_Text shown:_
----------------------------------------

Linden Frederick, “Ice” (2016), oil on linen, 36 x 36 inches (all images courtesy Forum Gallery and © Linden Frederick)

ROCKLAND, Maine — A dozen or so years ago, I gave a slide lecture and reading highlighting examples of ekphrastic poetry — poems about artworks — at the Belfast, Maine, Public Library. I started with W.H. Auden’s “Musée des Beaux Arts,” his famous riff on Breughel’s “The Fall of Icarus,” and went on to Randall Jarrell’s “Knight, Death, and the Devil,” W.D. Snodgrass’s “Matisse: ‘The Red Studio,’” Adrienne Rich’s  “Mourning Picture,” and some of William Carpenter’s poems inspired by Edward Hopper images.

The painter Linden Frederick, a longtime resident of Belfast, was in the audience that evening. At the end of the talk, as people were moving toward the exit, we happened to meet up. Frederick shared his irritation with the idea of writers taking liberties with works of art; he felt their interpretations represented a kind of violation.

I was taken aback by Frederick’s reaction, as my thinking had been quite the opposite, namely, that an artist would be pleased to have his or her artwork serve as the inspiration for a poem. Yet I respected his perspective and, in continuations of the talk, added an acknowledgment of the one-way relationship of writer to artist.

Linden Frederick, “Rear Window” (2016), oil on linen, 36 x 36 inches

In a remarkable bit of irony, fifteen of Frederick’s paintings now serve as prompts for short works of fiction by fifteen American writers, including the likes of Louise Erdrich, Ann Patchett, Richard Russo, Elizabeth Strout, Anthony Doerr, Lily King, Andre Dubus III, Lois Lowry, and Tess Gerritsen. The paintings, accompanied by short excerpts from the texts, are on view in Linden Frederick: Night Stories at the Center for Maine Contemporary Art in Rockland.

Why Frederick? His paintings of desolate backstreets, nondescript roadways and down-on-their-heels homes and storefronts in rural Maine turn out to be excellent spurs for narrative. Frederick has always embraced the gritty side of Maine’s towns, and the paintings in this show, all from 2016, confirm his stature as a master of the overlooked and under-sung. Like certain Hopper paintings, they beg for storylines. Add the fact that all fifteen pieces are nocturnes and you have the makings of, well, multiple ekphrasms.

Linden Frederick, “Takeout” (2016), oil on linen, 36 x 36 inches

He loves the strands of Christmas lights left up long after New Year, like cheap finery on the facades of humble abodes. In “Takeout,” generic Christmas decorations add sad cheer to a two-story building that houses the Daily News office and an empty fast food joint, the latter conjuring both Hemingway’s “clean, well-lighted place” and Hopper’s “Nighthawks.”

The painter is also fond of the cheap, white vinyl display signs you see outside convenience stores. The one in “Ice” tells passersby, “WE ARE OPEN 8 – 11.” This corner store with its outdoor ice cooler and its bank of dirty snow is a kind of ultima Thule of a godforsaken America. A similar store appears in “Police,” its array of precisely rendered neon signs bringing to mind Richard Estes, if the photo-realist painter ever made a wrong turn.

----------------------------------------

(Records for locating displayed items)
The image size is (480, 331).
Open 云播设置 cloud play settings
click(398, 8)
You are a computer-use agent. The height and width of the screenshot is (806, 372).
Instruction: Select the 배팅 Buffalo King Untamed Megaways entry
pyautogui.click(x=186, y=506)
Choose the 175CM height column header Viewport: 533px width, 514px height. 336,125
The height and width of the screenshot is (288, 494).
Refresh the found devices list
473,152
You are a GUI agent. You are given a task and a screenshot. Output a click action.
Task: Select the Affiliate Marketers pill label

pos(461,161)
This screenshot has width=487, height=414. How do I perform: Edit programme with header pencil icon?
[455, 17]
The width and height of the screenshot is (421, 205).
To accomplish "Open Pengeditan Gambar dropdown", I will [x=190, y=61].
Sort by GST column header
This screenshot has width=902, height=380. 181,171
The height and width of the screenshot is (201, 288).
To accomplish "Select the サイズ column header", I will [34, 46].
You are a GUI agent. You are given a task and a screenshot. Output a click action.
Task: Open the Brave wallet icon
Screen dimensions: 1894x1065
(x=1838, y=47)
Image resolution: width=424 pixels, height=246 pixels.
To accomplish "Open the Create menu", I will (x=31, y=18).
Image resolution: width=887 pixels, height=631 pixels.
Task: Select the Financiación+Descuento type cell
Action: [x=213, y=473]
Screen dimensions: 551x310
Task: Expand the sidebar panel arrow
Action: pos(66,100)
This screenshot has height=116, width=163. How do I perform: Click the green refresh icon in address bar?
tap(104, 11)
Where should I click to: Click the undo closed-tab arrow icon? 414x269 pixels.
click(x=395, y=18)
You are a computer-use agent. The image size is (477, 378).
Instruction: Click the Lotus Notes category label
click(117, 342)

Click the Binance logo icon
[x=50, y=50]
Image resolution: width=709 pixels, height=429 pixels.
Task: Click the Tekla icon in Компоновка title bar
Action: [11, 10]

----------------------------------------

_Work instructions:_
1/ Write out the passage of the Linden Frederick review between "The painter Linden" and "writer to artist.", inclusive.
2/ Condense the paragraph of the Linden Frederick review that begins "In a remarkable bit of irony" into a shorter version that keeps its main facts.
3/ Proceed with the Linden Frederick review, picking up after its final sentence.
These lines have no connection to the Linden Frederick review.

_Results of the tasks:_
1/
The painter Linden Frederick, a longtime resident of Belfast, was in the audience that evening. At the end of the talk, as people were moving toward the exit, we happened to meet up. Frederick shared his irritation with the idea of writers taking liberties with works of art; he felt their interpretations represented a kind of violation.

I was taken aback by Frederick’s reaction, as my thinking had been quite the opposite, namely, that an artist would be pleased to have his or her artwork serve as the inspiration for a poem. Yet I respected his perspective and, in continuations of the talk, added an acknowledgment of the one-way relationship of writer to artist.

2/ Ironically, fifteen of Frederick's paintings now serve as prompts for short fiction by fifteen American writers, among them Louise Erdrich, Ann Patchett, Richard Russo, Elizabeth Strout, Anthony Doerr, Lily King, Andre Dubus III, Lois Lowry, and Tess Gerritsen. The paintings, shown with brief excerpts from the texts, are on view in Linden Frederick: Night Stories at the Center for Maine Contemporary Art in Rockland.

3/
Linden Frederick, “50 Percent” (2016), oil on linen, 36 x 36 inches

A blank vinyl sign sits to the right of a dress shop in “50 Percent,” among the most engaging pieces in the show. A group of mannequins are visible in the illuminated showroom, like eerie figures out of a Twilight Zone episode. In Lois Lowry’s “Vital Signs,” the textual accompaniment to the painting, the sign is the object of scorn for members of the local athletic club, who plot to destroy it.

The painting “Mansard” sets Frederick squarely in the Hopper line of American art. Part of it is the subject; the gangly painter from Nyack, New York, loved New England’s old sea captain mansions, often derelict, yet striking in their architectural nobility. Frederick displays his predecessor’s ability to bring out the personality of an inanimate structure.

Linden Frederick, “Mansard” (2016), oil on linen, 36 x 36 inches

Frederick’s paintings are unpeopled; it’s the writers’ job to bring the actors onto his bleak stages, and they do so with skill and pleasure, moving for the most part beyond the given scene and details of the paintings. For example, aside from the title it shares with Frederick’s painting, Erdrich’s text “Green Acres” is its own entity, a tender and twisted tale of a cow-obsessed woman and her husband and newborn “living in the flat routine” on Angus Avenue.

The paintings are perfectly square (36 by 36 inches) and hung at equal intervals around one of the CMCA’s large spaces. Circling the room was like taking a tour of a Maine town where a small satellite dish on a roof, a liquor store with an ATM, a car repair shop, and a Save-A-Lot store represent the perks of civilization.

Linden Frederick, “Green Acres” (2016), oil on linen, 36 x 36 inches

The light in Frederick’s paintings is remarkable. He can make the horizon glow without providing any warmth, as in “Offramp,” or recreate the weak radiance of an entrance light, as in “Rear Window.” He is a latter-day luminist, but one who prefers the chilled illumination of a moonless winter evening to a glorious sunset. The lighting is perfect for his theater of destitution.

Linden Frederick: Night Stories continues at the Center for Maine Contemporary Art (21 Winter St., Rockland, Maine) through November 5. 

Carl Little’s most recent book is Irene Hardwicke Olivieri: Closer to Nature (Pomegranate). He helped produce the film Jon Imber’s Left Hand, which premieres at the Maine Jewish Film Festival in March....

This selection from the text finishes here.